PROBLEMS =
a - In the passage on Afghanistan's history, which country led Operation Medusa, and in which province?
b - Using the passage on Afghanistan's history, explain what has discouraged the largely Pashtun population in Helmand.
c - Extend the passage on Afghanistan's history past its final sentence.

PAGE EXCERPT =
In August of 2006, the US operation, Enduring Freedom, which fought mostly in eastern Afghanistan, handed over command to NATO’s operation Mountain Thrust. In August and September, Canada led Operation Medusa against large concentrations of Taliban in Kandahar province, while Britain tried to clear the Taliban out of the province of Helmand, to the west. Though Canada appeared to be more successful, both operations were hampered by insufficient troop numbers, lack of funds and difficulty in gaining the trust of the local population, which is mostly Pashtun. By January, 2007, there was a stalemate. Since then, in Helmand, British operations to hold and pacify Musa Qala and Sangin have largely failed. The largely Pashtun population has been discouraged by continuing civilian casualties and damage to livelihood, infrastructure and property.

THE DISTANT BACKGROUND: In 1709, when the Persian Safavid dynasty controlled Afghanistan, the Pashtun chieftain, Mirwais Kahn Hotak, rallied his Ghilzai tribe around Kandahar (the Pashtuns are a people, defined by the Pashto language; they are divided into tribes), drove out the Persians and succeeded as ruler of Kandahar. He died in 1715

In 1720-22, Mirwais' son, Mahmud Hotak turned the tables and invaded Persia, overthrowing the Persian Safavids under Shah Hussein. Hotak made himself Shah at Isfahan before dying insane in 1724. By 1729, Nadir Shah of Persia had expelled all the Pashtun Hotaki Afghans.
It was Nadir Shah who turned the table this time, invading Afghanistan and northern India in 1738, his empire lasting only until ssassination in 1747.

RECORDED DATA =
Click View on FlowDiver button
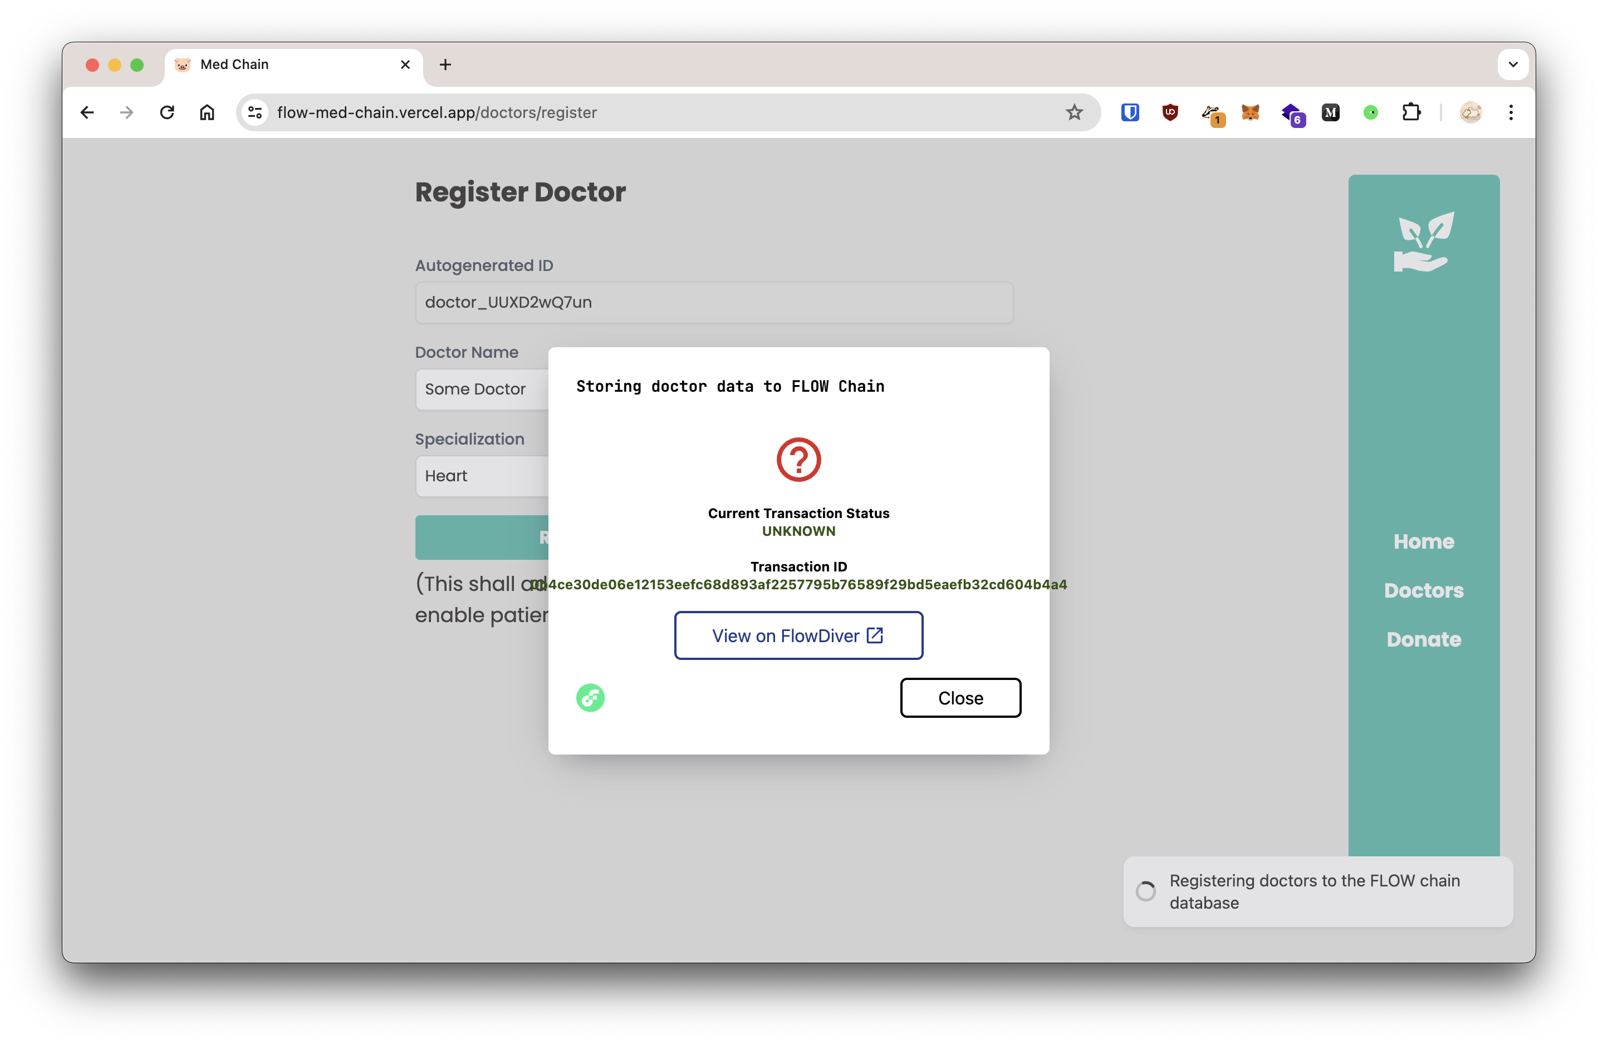Screen dimensions: 1598x1045 (798, 636)

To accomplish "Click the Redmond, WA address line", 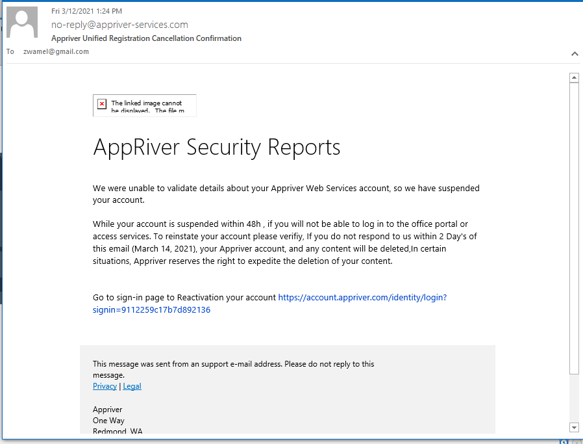I will [118, 432].
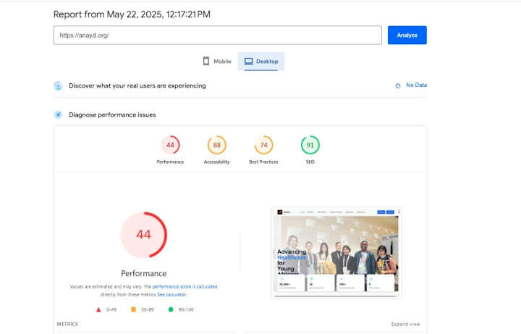Click the red triangle 0-49 legend marker

[98, 309]
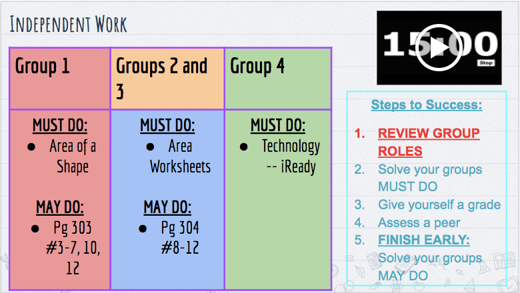Select the Group 1 header cell
This screenshot has width=520, height=293.
tap(60, 79)
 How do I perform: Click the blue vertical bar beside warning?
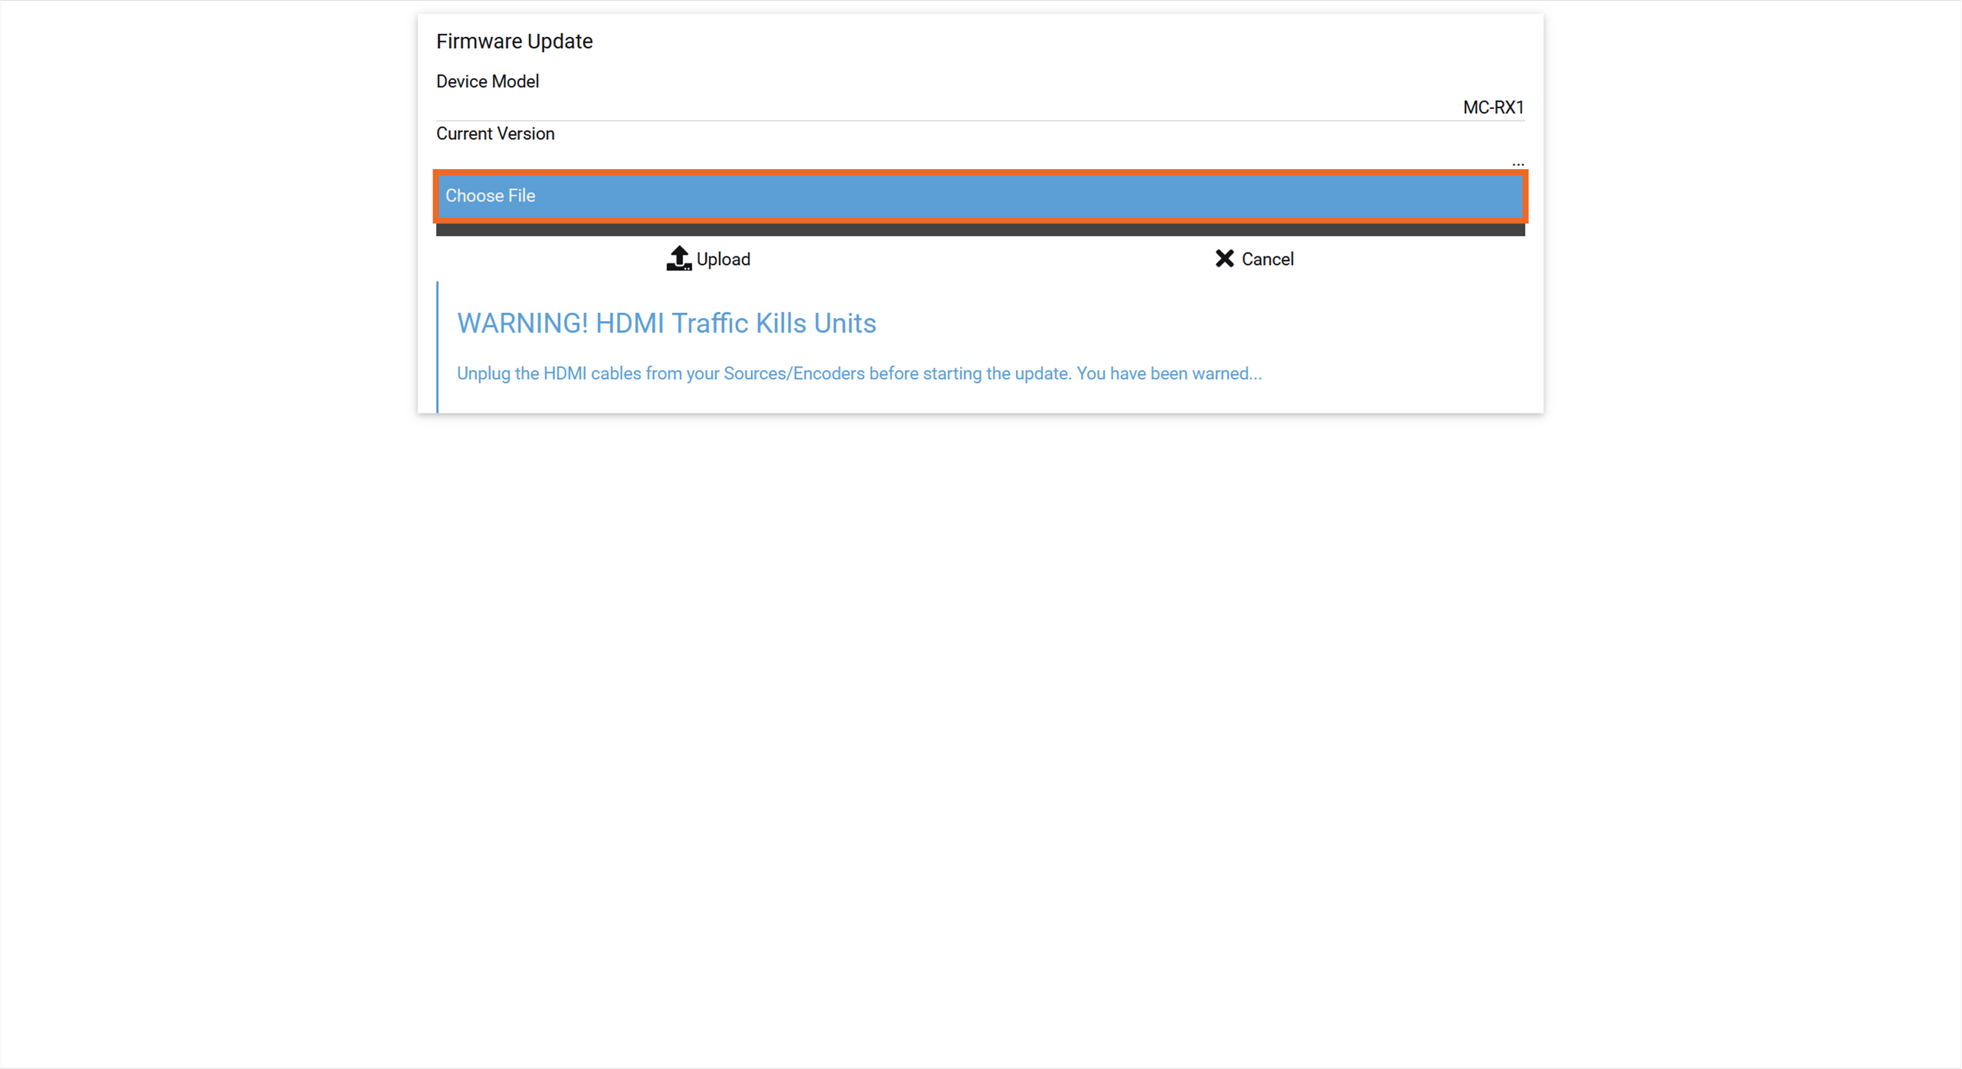tap(437, 347)
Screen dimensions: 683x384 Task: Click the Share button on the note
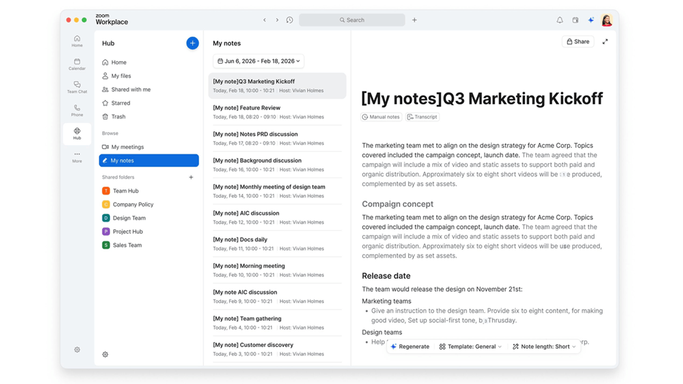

THE REPLIES =
a - Canada led Operation Medusa, in Kandahar province.

b - The population has been discouraged by continuing civilian casualties and by damage to livelihood, infrastructure and property.

c -
Afghan retribution against Persia was to arrive in the form of the Durrani, the great Pashtun clan that is still powerful in Afghanistan. In 1747 a Pashtun, Ahmad Shah (of the Saddozai family of the Abdali clan) happened to be commander of the Persian Shah, Nadir's body guard. He participated in the Shah's assassination, took the name "Durrani", meaning 'Pearl of the Age' and established the Pashtun Durrani dynasty of Afghanistan and united the tribes of southern Afghanistan around their common link: the Pashtun language. He theninvaded the Gangetic Plain of India, conquering and weakening the last Moghul emperor Aurangzeb.

Under the Duranni, the modern Afghan nation began to take shape. Ahmad Shah's empire extended from near the Caspian Sea to India and entailed the final defeat of the Mahrattas of India at Panipat in 1761.

After Ahmad Shah's death in 1777, his son, Timur Shah, moved the Durrani capital from Kandahar to Kabul. But the Durrani empire weakened under Timur and disintegrated under the rule of his son, Zaman.

Under a Pashtun chieftain of the Barakzai clan , Dost Mohammed, (1826-63), the heart of the Afghan state was revived. Though the Pashtun Shahs were weak, the tribes were sufficiently organized to end British occupation twice in the nineteenth century.

By the World War I, Britain had little control in Afghanistan but it did have its garrisons along the Durand Line, protecting British India. The Afghans took advantage of Britian's distraction by the war in Europe to rally the Pashtun tribes which formed their own 'discrete' nation on both sides of the border. In response, in 1919, the British launched another invasion. Afghanistan's Pashtun leader, Amanullah, used Pashtun tribesmen from both sides of the Afghan-Indian border (the Durand line which is the current Afghan-Pakistan border) to fight the British to a standstill in what became known as the Afghan War of Independence. In that same year, the British recognized an intependent Afghanistan by the Treaty of Kabul.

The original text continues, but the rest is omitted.